October 28, 2001
Narco News 2001
Shadows
& Light
Communiqué
on the Assassination of
Mexico
Human Rights Attorney Ochoa
By Subcomandante
Marcos
Publisher's Commentary:
The unsolved crime
of the assassination of Mexican human rights attorney Digna Ochoa
y Plácido strikes at the conscience of the world and at
the credibility of the regime of Mexican President Vicente Fox.
Ochoa's assassination had been threatened many times before.
The attorney for ecologists Rudolfo Montiel and Teodoro Cabrera
-- framed
drug war prisoners
-- and for dubiously accused young activists charged with the
August bombings of Banamex branches in Mexico City -- in
protest of the bank's sale to Citigroup -- Ochoa had been kidnapped, tortured, left tied
to a chair in a house with the gas turned on, meant to explode,
but had miraculously escaped death many times. The Fox government
and its backers in the U.S. Embassy in Mexico City knew her life
was in danger, did nothing to protect her or to find her assailants,
and two Fridays ago their negligence wrought her assassination.
This is the first public
statement by Zapatista Subcomandante Marcos since April 2001.

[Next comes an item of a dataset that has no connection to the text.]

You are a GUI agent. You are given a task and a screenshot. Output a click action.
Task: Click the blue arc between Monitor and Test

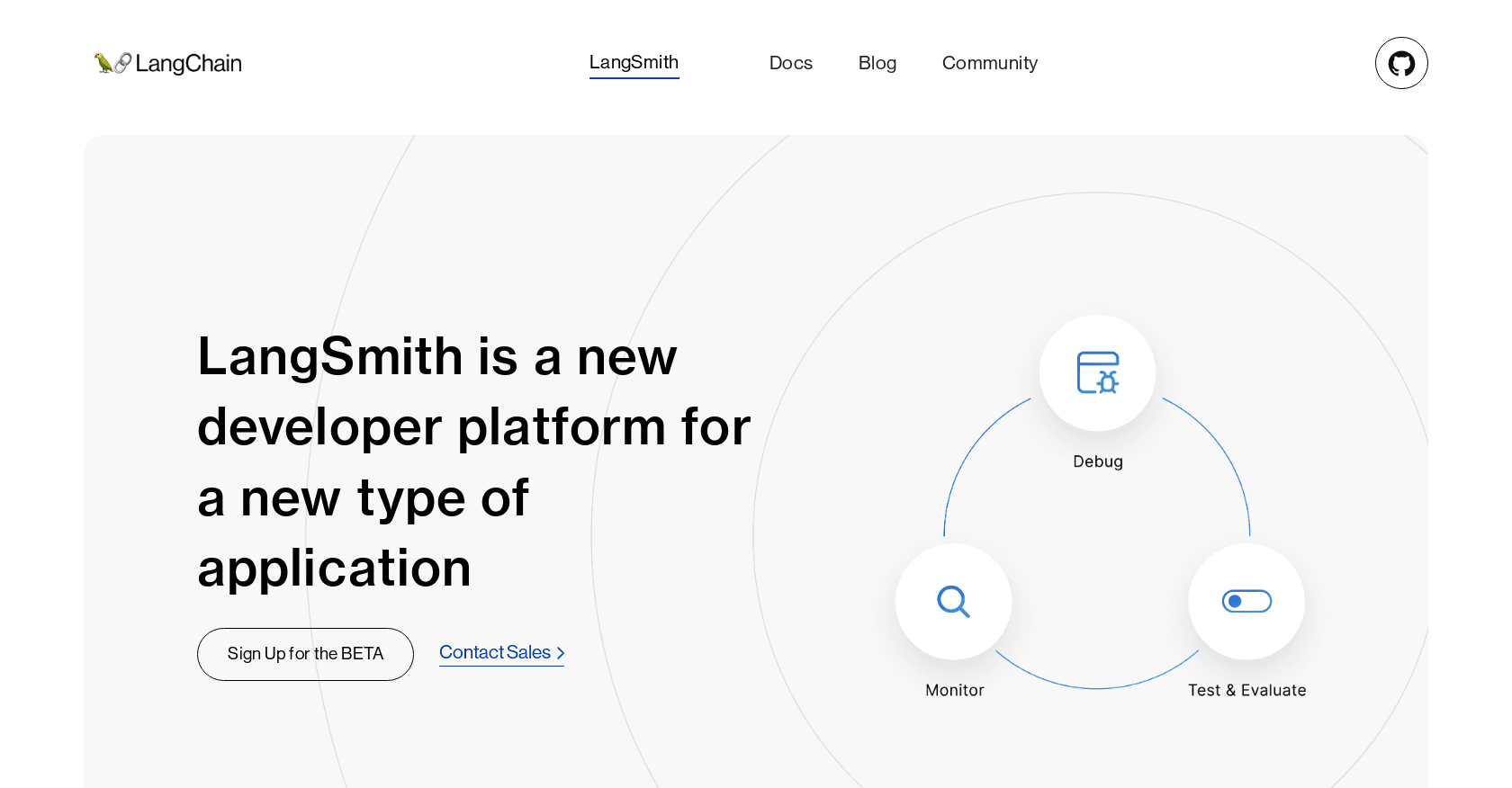[x=1097, y=688]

We re-publish it here to, once again, share with the English-speaking
world the sentiments of the other Mexico -- not of narco-bankers
and cynical politicians -- but the Mexico of the people, the
Mexico from below.
Translated by irlandesa
To the relatives of Digna Ochoa
y Plácido:
To the members of the Miguel
Agustín Pro Human Rights Center:
Brothers and sisters:
I
am writing you in the name of the old ones,
children, men and women of the Zapatista Army of National Liberation.
We have just heard of the assassination
of Digna Ochoa y Plácido, so long foretold and so irresponsibly
discounted. The crime that blotted out this life reaches and
is enough to shock any honest person into indignation. When
social fighters are eliminated, the Powers hold parties, sport
their best finery, and let drop a few coins so that their charity
might purchase indifference. There is no change above other
than that dictated by fashion, and, below, injustice and poverty
are repeated in faces and steps. There will be sadness and anger
below, but no longer will there be impotence.

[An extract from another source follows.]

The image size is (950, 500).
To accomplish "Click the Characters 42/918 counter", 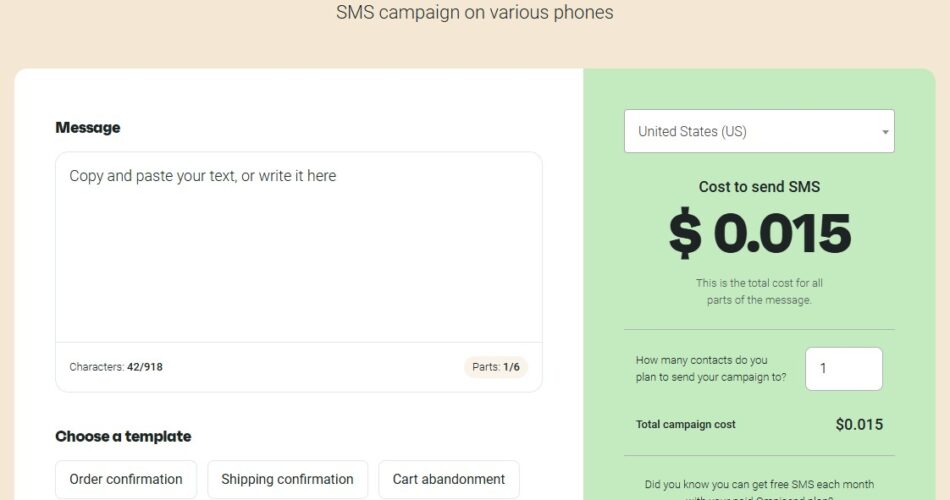I will [116, 367].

The crime committed against Digna will
most certainly cast a shadow over the steps of all those men
and women who have made the defense of human rights their path
and goal.
But we must everywhere build that collective
light which will dispel that shadow, and which will prevent the
clock from once again marking the yesterdays of impunity, cynicism
and indifference, which are nothing but the clothing of forgetting.
We cannot find the words that would serve,
at the same time, to hurt and to relieve the grief that is veiling
our, and your, eyes, but not our course.
Anyway, our silence goes as timid embrace,
because you know that you are accompanied in silence as well.
Vale. Salud and long life to she who
carried vocation and destiny in name.
For the Clandestine Revolutionary Indigenous
Committee - General Command of the Zapatista Army of National
Liberation.
From the mountains of the Mexican Southeast.
Subcomandante Insurgente Marcos.
Mexico, October of 2001.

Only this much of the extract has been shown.